阿蘭軍隊雖只來了一小隊人,但上主卻將一支龐大的軍隊交在他們手中,這是因為民眾離棄了上主,他們祖先的天主;如此阿蘭人懲罰了約阿士。
25 En toen zij van hem getogen waren (want zij lieten hem in grote krankheden), maakten zijn knechten, om het bloed der zonen van den priester Jojada, een verbintenis tegen hem, en zij sloegen hem dood op zijn bed, dat hij stierf; en zij begroeven hem in de stad Davids, maar zij begroeven hem niet in de graven der koningen.

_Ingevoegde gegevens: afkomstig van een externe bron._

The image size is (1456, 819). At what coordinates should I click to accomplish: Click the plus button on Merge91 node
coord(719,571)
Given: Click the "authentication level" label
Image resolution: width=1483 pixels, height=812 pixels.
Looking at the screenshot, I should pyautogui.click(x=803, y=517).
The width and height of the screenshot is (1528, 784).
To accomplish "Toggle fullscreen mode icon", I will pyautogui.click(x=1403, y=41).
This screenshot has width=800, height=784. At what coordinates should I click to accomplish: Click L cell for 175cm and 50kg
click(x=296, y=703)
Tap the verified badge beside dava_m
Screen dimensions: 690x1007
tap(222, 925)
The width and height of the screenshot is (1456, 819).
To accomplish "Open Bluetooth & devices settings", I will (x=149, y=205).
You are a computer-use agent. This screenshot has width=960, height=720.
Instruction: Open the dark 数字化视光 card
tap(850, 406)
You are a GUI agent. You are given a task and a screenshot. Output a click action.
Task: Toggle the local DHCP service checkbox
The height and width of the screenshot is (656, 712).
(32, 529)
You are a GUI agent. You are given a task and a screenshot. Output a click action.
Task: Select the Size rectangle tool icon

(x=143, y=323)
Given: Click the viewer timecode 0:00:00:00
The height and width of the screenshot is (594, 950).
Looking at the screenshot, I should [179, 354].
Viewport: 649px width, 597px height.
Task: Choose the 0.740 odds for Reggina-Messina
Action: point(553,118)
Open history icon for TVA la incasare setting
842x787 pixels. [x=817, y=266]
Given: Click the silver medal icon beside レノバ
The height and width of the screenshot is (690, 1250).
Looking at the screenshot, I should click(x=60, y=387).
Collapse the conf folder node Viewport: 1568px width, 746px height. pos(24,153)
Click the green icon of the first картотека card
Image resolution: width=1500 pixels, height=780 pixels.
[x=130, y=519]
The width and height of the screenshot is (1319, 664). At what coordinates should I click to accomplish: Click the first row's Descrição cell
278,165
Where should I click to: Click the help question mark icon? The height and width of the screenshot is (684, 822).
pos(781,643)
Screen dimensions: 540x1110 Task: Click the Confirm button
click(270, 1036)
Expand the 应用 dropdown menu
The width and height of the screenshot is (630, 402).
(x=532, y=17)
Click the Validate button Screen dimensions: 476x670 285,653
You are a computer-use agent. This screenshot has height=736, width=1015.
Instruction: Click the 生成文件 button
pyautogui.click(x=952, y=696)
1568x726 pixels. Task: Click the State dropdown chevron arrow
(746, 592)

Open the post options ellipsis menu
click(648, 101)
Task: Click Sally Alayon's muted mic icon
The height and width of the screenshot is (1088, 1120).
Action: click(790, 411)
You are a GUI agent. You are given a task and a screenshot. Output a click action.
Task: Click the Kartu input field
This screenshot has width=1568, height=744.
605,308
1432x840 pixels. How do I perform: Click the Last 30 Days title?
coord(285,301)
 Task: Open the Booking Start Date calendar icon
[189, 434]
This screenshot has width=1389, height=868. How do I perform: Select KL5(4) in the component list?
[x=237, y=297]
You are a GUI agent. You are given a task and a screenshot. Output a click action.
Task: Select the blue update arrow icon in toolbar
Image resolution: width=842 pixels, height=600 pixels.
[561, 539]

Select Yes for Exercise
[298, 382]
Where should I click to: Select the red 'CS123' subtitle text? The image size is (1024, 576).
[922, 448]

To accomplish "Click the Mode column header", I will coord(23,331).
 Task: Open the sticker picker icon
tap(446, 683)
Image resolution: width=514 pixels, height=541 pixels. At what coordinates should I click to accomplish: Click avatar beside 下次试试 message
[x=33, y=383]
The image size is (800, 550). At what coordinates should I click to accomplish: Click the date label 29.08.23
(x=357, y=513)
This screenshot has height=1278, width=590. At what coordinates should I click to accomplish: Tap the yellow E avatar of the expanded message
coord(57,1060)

當他們離開約阿士時,約阿士正患重病,他的臣僕造反背叛了他,為報大司祭約雅達的兒子的血仇,將他打死在床上;他死後,葬在達味城,但沒有埋在王陵內。
26 Dezen nu zijn, die een verbintenis tegen hem maakten: Zabad, de zoon van Simeath, de Ammonietische, en Jozabad, de zoon van Simrith, de Moabietische.
造反背叛他的是阿孟女人史默阿特的兒子匝巴得,和摩阿布女人史默黎特的兒子約匝巴得。
27 Aangaande nu zijn zonen, en de grootheid van den last, hem opgelegd, en het gebouw van het huis Gods, ziet, zij zijn geschreven in de historie van het boek der koningen; en zijn zoon Amazia werd koning in zijn plaats.
至於約阿士的兒子,以及他所受的種種警戒,和重修天主殿宇的事,都記載在列王傳記上。他的兒子阿瑪責雅繼位為王。